╭─ EXCERPT

Wednesday, July 18, 2007

Trouble for Tintin

When I was in China recently, I went to a large bookstore so that I could see what young people in China were reading in their efforts to learn English. The fifth floor of an expansive building was filled with nothing but children's and young adult books. There were the requisite Dr. Seuss and beginning readers, Harry Potter (though outrageously expensive), lots of nonfiction of the Eyewitness variety, and a large section of graphic novels. I was particularly surprised to see a huge selection of Tintin books by the Belgian cartoonist Herge. Most of the titles I saw were not particularly flattering to the cultures they portrayed. The fact that they were being snatched up by the young people in the store was a bit shocking. I can remember thinking something like "Thank God we don't sell these in the U.S."

Oops. How wrong I was. Here is an excerpt from an article released yesterday by Reuters.
The U.S. Borders said in a statement received on Tuesday that it was committed to carrying a wide range of materials and supporting its customers' right to choose what to read and what to buy. But the retailer also said it was committed to acting responsibly and with sensitivity to all communities.

╰─
╭─ MATERIAL PROVIDED

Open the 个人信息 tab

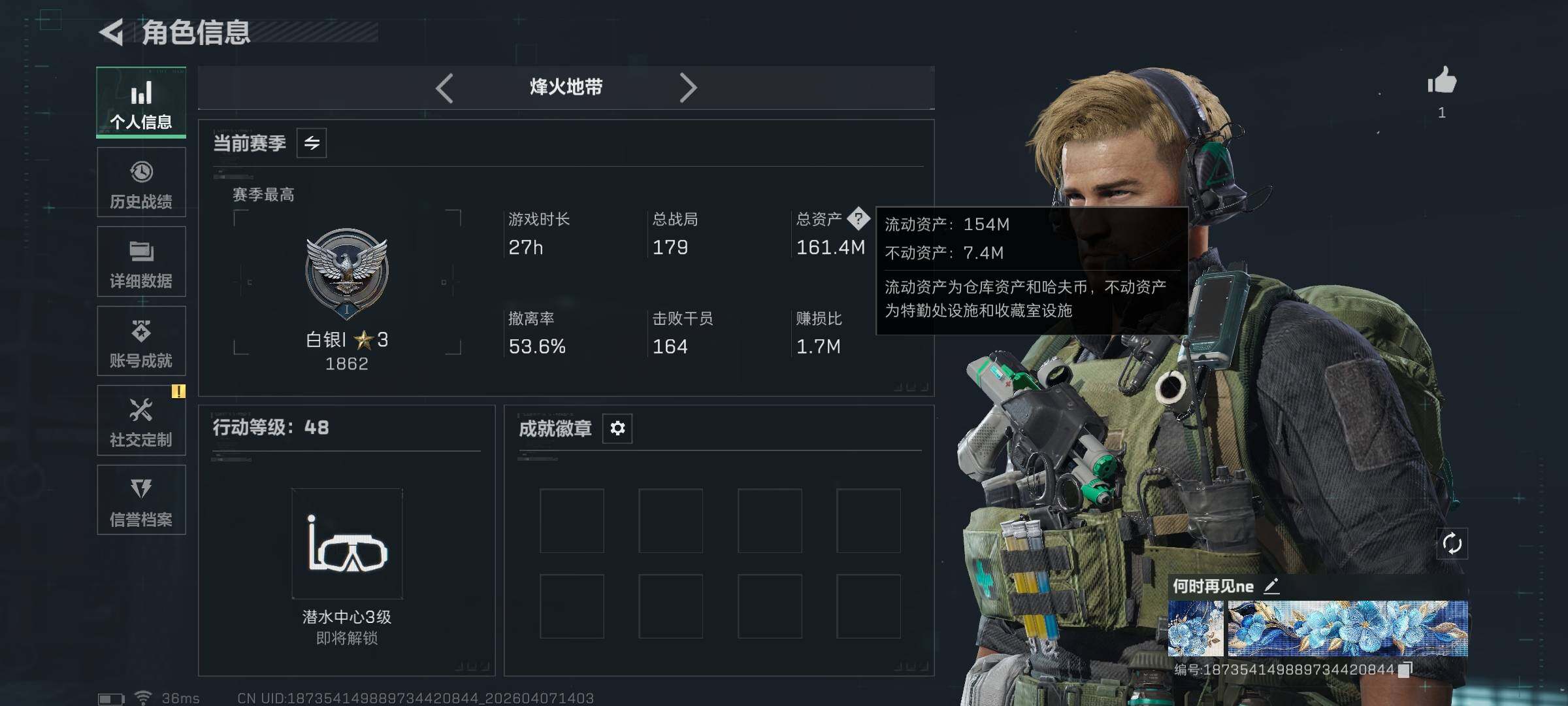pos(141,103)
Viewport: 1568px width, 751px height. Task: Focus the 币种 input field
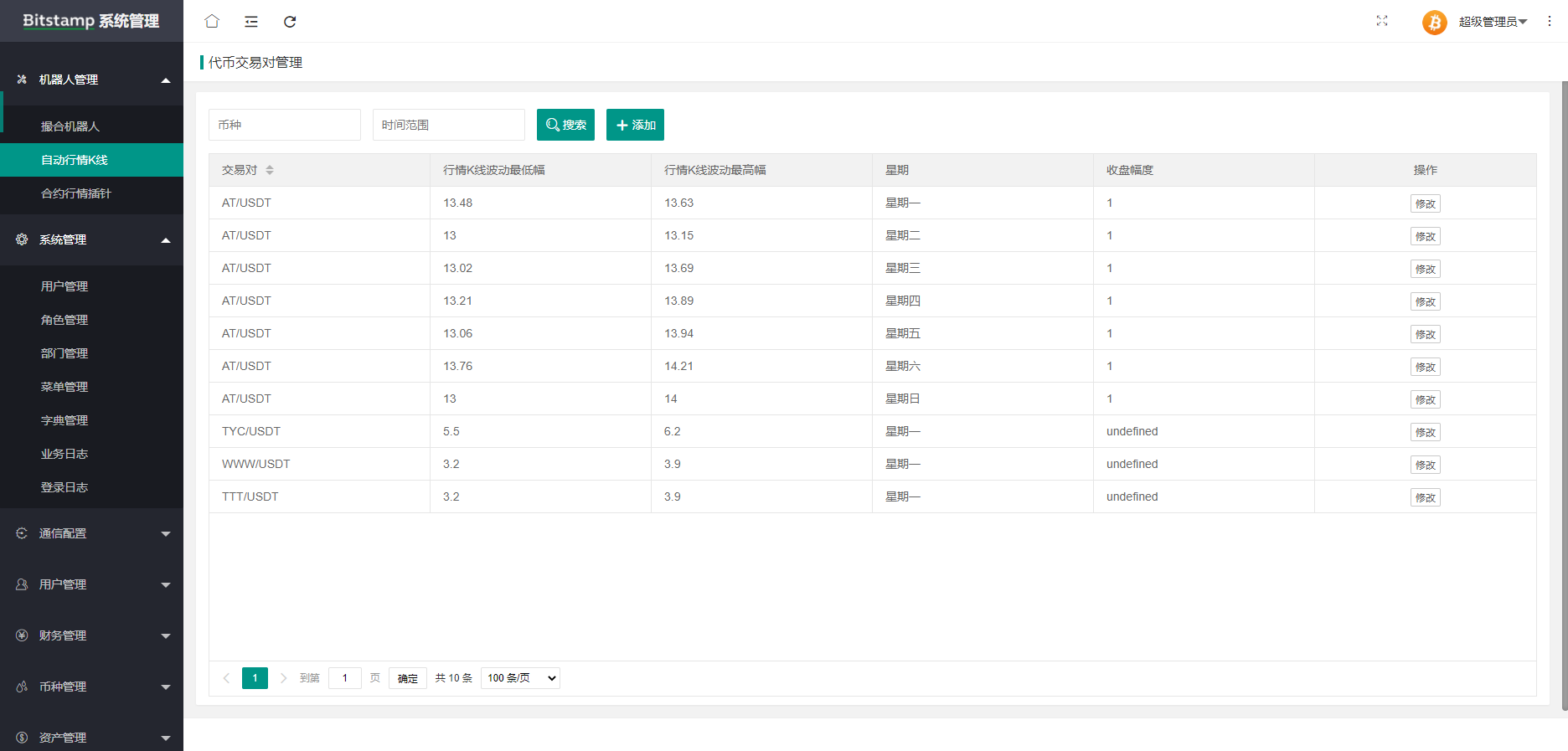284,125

╰─
╭─ MATERIAL PROVIDED

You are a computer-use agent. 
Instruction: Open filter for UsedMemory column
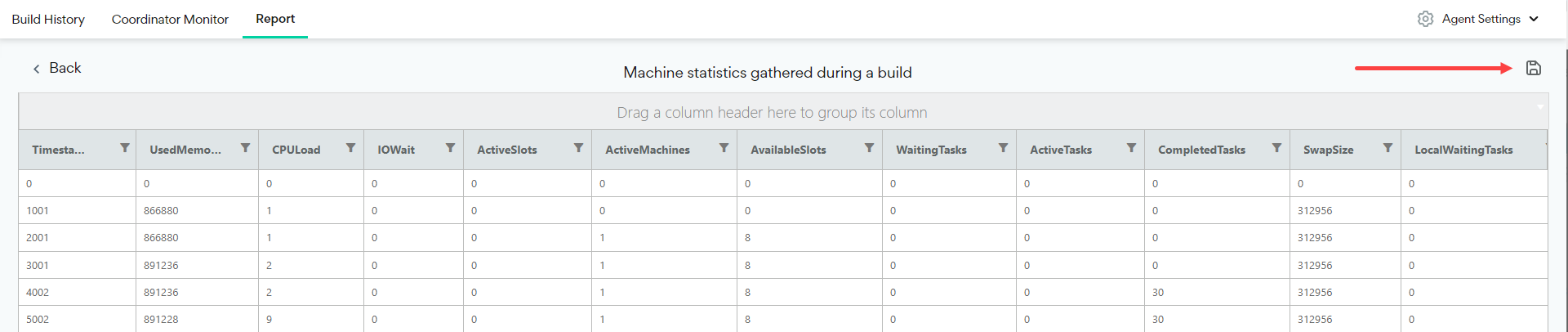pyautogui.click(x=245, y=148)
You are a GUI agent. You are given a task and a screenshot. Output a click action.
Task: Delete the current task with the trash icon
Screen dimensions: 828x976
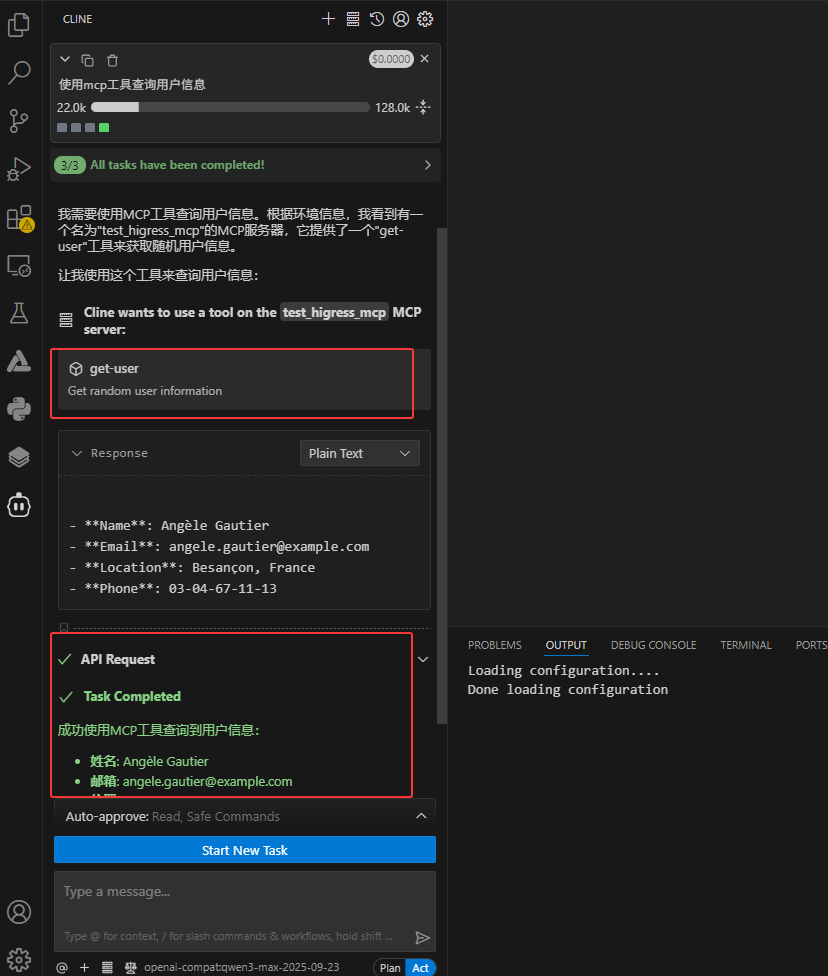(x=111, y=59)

╰─
╭─ MATERIAL PROVIDED

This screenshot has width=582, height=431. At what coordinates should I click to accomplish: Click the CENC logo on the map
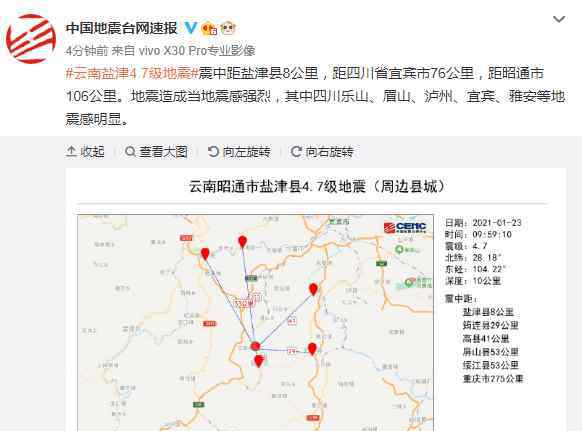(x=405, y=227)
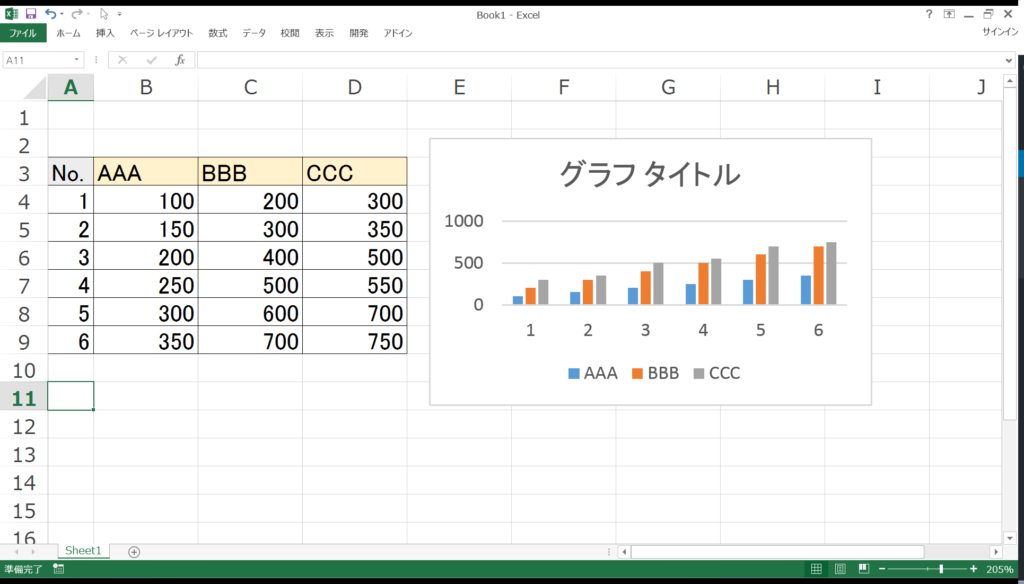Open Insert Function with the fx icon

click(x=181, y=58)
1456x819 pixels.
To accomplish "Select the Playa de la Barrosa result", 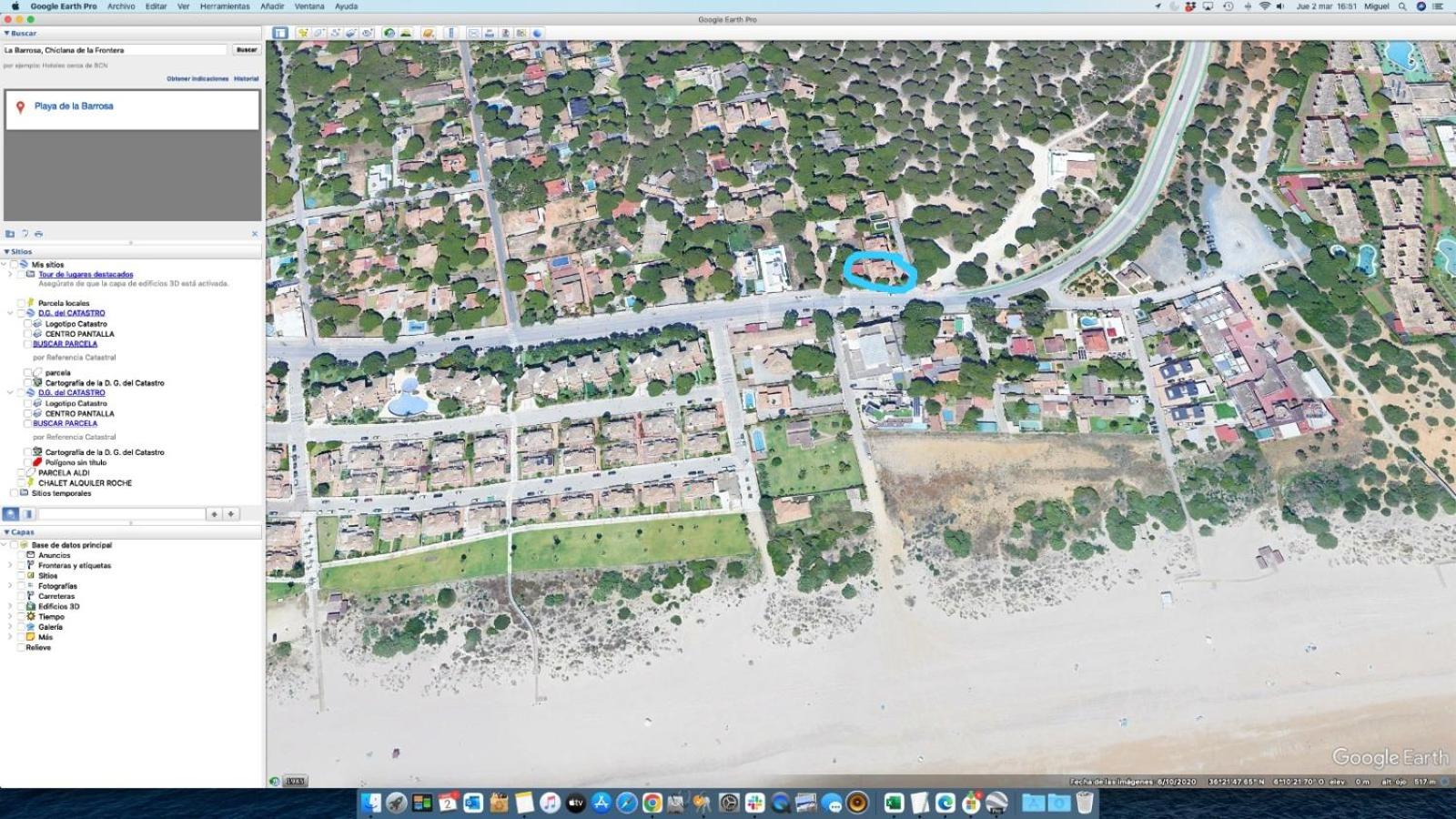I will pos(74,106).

╰─

> _WHAT THIS EXERCISE ASKS_:
a - According to the Tintin post, why did the writer go to a large bookstore while in China?
b - Write out the section of the Tintin post that begins at the words "The U.S. Borders", and stop after the words "to all communities.".
The rows play no part in this exercise.

> _FULL ANSWERS_:
a - The writer went to the bookstore to see what young people in China were reading in their efforts to learn English.

b -
The U.S. Borders said in a statement received on Tuesday that it was committed to carrying a wide range of materials and supporting its customers' right to choose what to read and what to buy. But the retailer also said it was committed to acting responsibly and with sensitivity to all communities.